● **INSTRUCTION 1**
Extract from the forum thread on energy conservation the part that opens with the words "Can you write" and closes with "checked by someone?", copied word for word.

● **EXCERPT**
========================================================================

Is energy really conserved?

[Ben tesoriero]

What is "steady state", "no motion", and "resulting torques"? Since you have posted a labeled diagram, why don't you use those symbols in your text?

Can you write down the formulas for energy input, energy output and stored energy using the symbols you have defined? Where is the maths that you already have had checked by someone?

Also, what does actually happen in your experiment? And how did you ensure that the two wheels have exactly equal but opposite angular momentum?

Steady state in this case im meaning constant angular rotation of ω, ie the resulting torques have caused a fixed deflection in the shafts.

 

[weirdoguy]

You ignored other questions @A.T. asked. Where is the maths?

 

[A.T.]

Steady state in this case im meaning constant angular rotation of ω,

When $\omega \neq 0$, the total kinetic energy stored on the system is greater than when $\omega = 0$. That is where the energy partially goes, that you provide by applying $\tau$ over some angle.

Where is your math showing energy disappearing?

 

[Dale]

Steady state in this case im meaning constant angular rotation of ω, ie the resulting torques have caused a fixed deflection in the shafts.

OK, so you don't seem to understand what it would take to show that energy is not conserved.

To show energy non-conservation you have to measure the total energy of the system $E=KE+PE+U$ where $KE$ is the system kinetic energy and may be further subdivided into linear and rotational parts, $PE$ is the potential energy of the system in any external fields and may be further subdivided into parts for different external fields, and $U$ is the system internal energy including any thermal energy, internal fields, or other internal locations of potential energy.

You have to measure the $E$ at two different points in time, $E_1$ and $E_2$, as well as any work $W$ done on the system and any heat $Q$ that flows into the system.

Then to show non-conservation you would have to show that $E_1+W+Q \ne E_2$. The difference would also need to be large enough that it could not be attributed to measurement errors. You haven't shown ANY of that, not even a measurement of $E_1$.

 

[Ben tesoriero]

Ive tried to keep it simple and given a simple way to try it for yourself using two angle grinders.

========================================================================

● **SUPPLIED RECORDS**
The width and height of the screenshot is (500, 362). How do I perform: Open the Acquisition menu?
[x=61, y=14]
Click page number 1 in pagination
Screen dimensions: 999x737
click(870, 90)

========================================================================

● **INSTRUCTION 2**
Pick out every line of the records that contains the string "screenshot", matching case exactly.

● **PROBLEM SOLUTION 1**
Can you write down the formulas for energy input, energy output and stored energy using the symbols you have defined? Where is the maths that you already have had checked by someone?

● **PROBLEM SOLUTION 2**
The width and height of the screenshot is (500, 362). How do I perform: Open the Acquisition menu?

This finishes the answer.